Hoy, cuarenta años después de la implantación del Régimen del 78, cuando la democracia liberal-burguesa sufre el desgaste y el agotamiento de un capitalismo agónico, las masas populares buscan salidas hacia la ruptura. El problema es que esa ruptura solo aparece ante sus ojos desde las derechas. Las izquierdas institucionales se han convertido en las defensoras de un Régimen decadente en el que el proletariado ya no encuentra nada atractivo o simplemente útil. Las izquierdas alternativas y rupturistas sobreviven a duras penas tras cuarenta años bajo el fuego de enemigos y «aliados», dentro y fuera de las instituciones.

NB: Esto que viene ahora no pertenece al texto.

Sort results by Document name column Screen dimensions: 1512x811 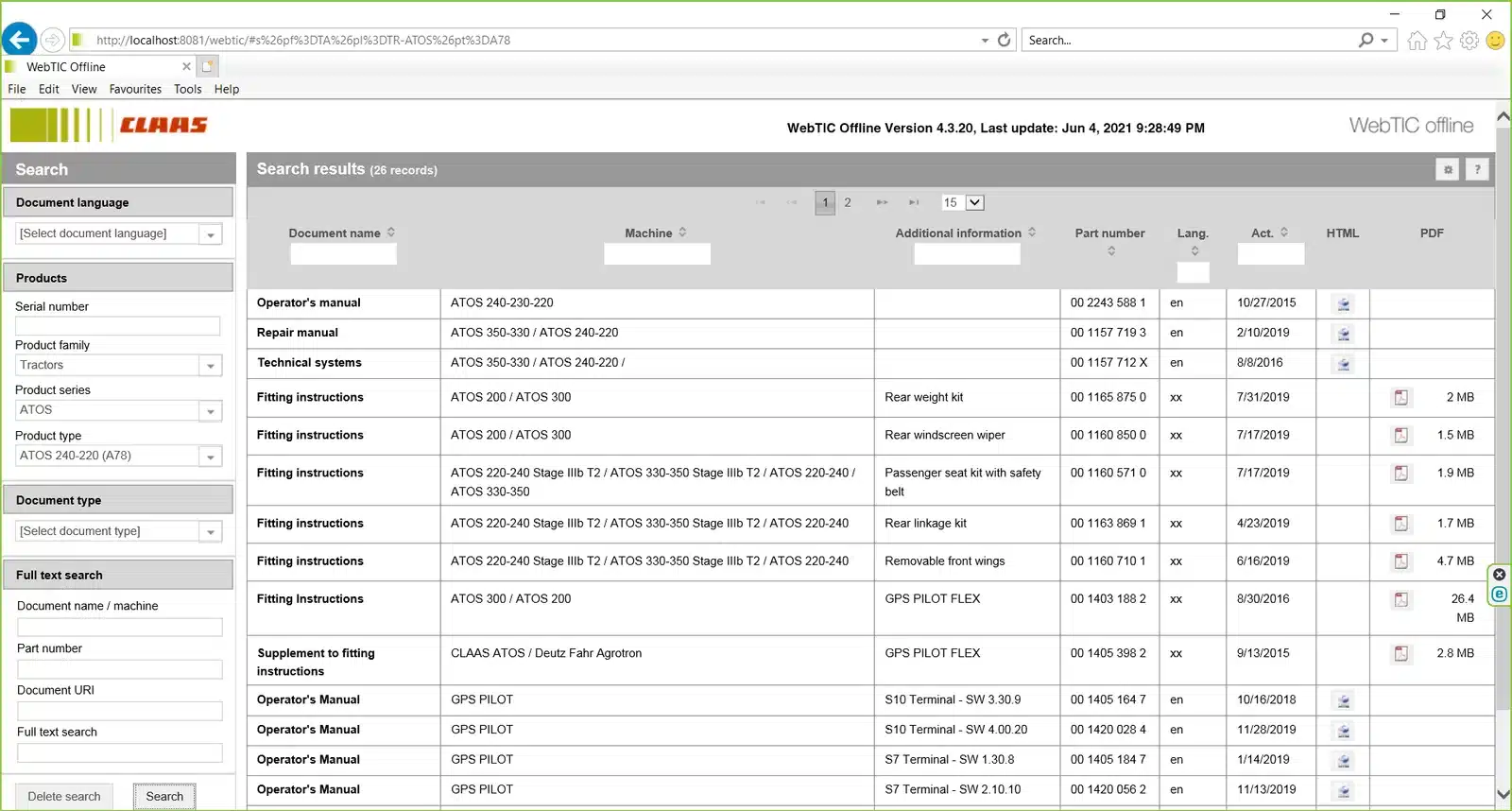390,233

Buen ejemplo de ello es el movimiento republicano: atacado y reprimido durante décadas por el revisionista P«C»E, y el socioliberal PSOE, hoy se convierte en el último refugio de unos partidos populistas que han perdido el contacto con las masas. Los unos aspiran a encabezar el movimiento republicano como salvavidas electoral, y los otros aspiran a presentarse como «aliados» ocultando su verdadera intención de velar porque la ruptura republicana no termine de cuajar. No es casualidad que la fotografía que mostraba la diputada socialista balear era la de Aurora Picornell, militante comunista del PCE de José Díaz, y no una represaliada de su propio partido.

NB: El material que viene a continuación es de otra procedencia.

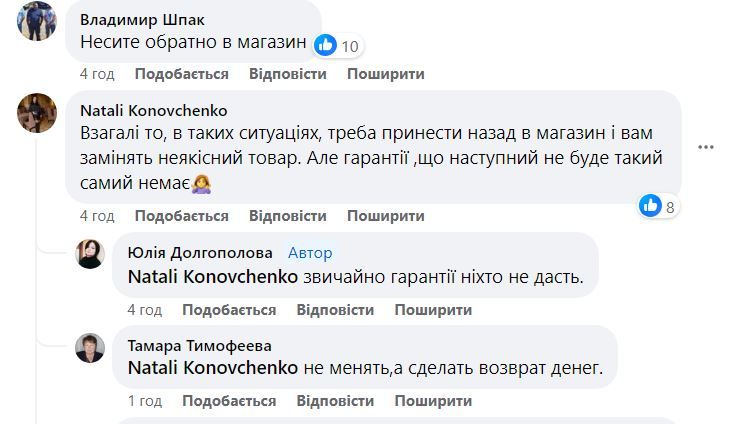Like Владимир Шпак's comment via Подобається
This screenshot has width=730, height=424.
pyautogui.click(x=181, y=74)
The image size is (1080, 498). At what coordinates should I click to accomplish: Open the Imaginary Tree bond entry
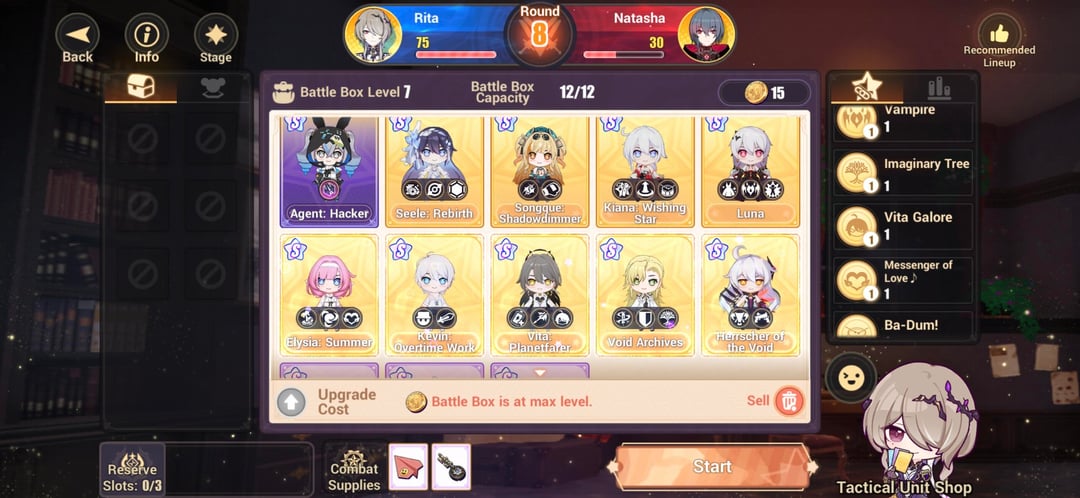[x=903, y=172]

Quienes llevamos más de 60 años diciéndolo no nos vamos a cansar ahora: sin ruptura, sin república, no habrá democracia. Cabe añadir que sin rendición de cuentas de responsables y colaboradores tampoco. El fascismo salió intacto de la dictadura y se integró plenamente en nuestra «ejemplar» democracia, mientras que las izquierdas salieron transfiguradas en defensoras de un Régimen monárquico, capitalista y neoliberal, a pesar de que partían con la mayoría del apoyo popular. Ya es hora de pasar del dicho al hecho y llevar la ruptura también al campo popular, sin complejos ni tutelas de quienes ya han demostrado todo lo que saben (o pueden) hacer.